*Exercise prompt*: Copy the records starting at the line that has "You are a GUI" and ending after the line that has "coord(473,517)", with "click action" changed to "tap action" and nothing else altered. Leave the pictures out.
──────── Information given
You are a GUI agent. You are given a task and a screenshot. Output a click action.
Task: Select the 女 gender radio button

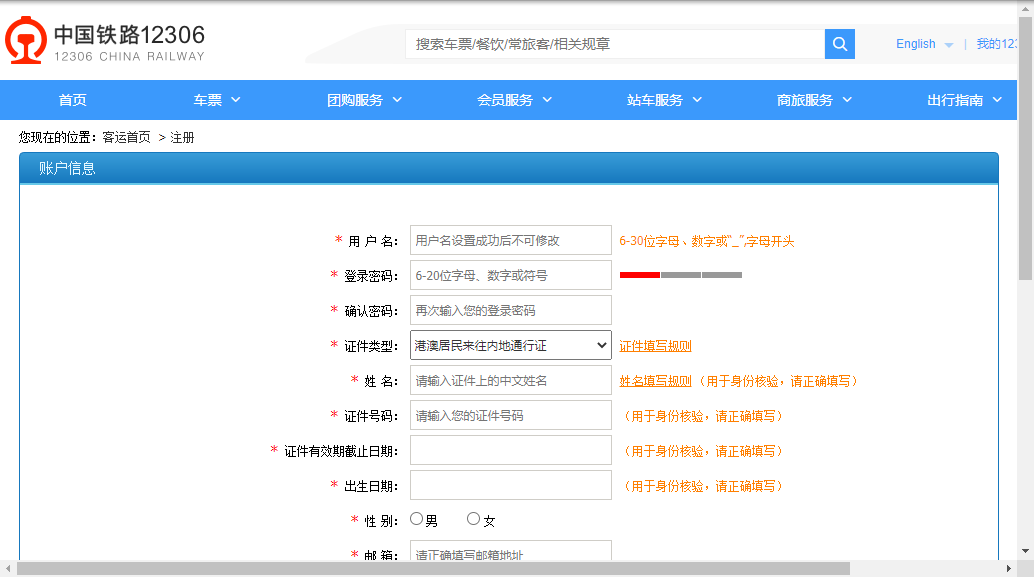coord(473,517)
────────────────
──────── Information given
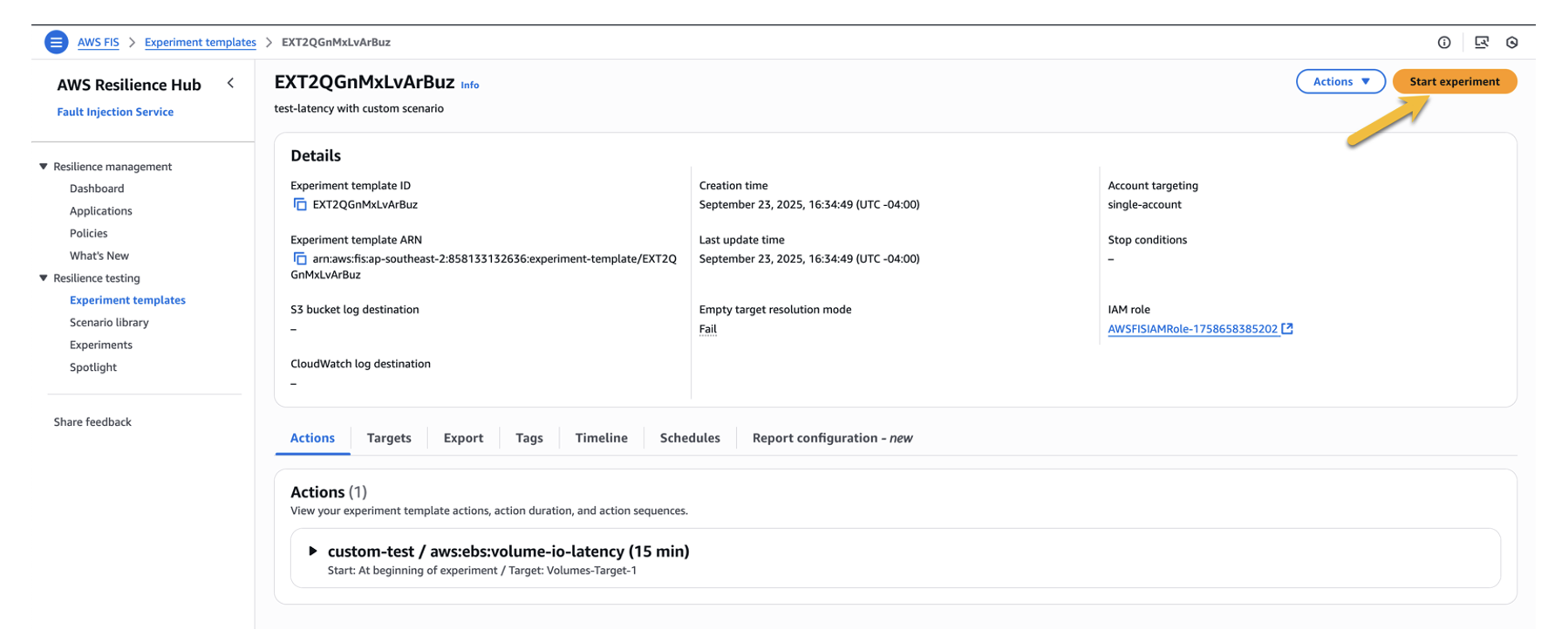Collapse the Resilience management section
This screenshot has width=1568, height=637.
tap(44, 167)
────────────────
*Completed exercise*:
You are a GUI agent. You are given a task and a screenshot. Output a tap action.
Task: Select the 女 gender radio button

coord(473,517)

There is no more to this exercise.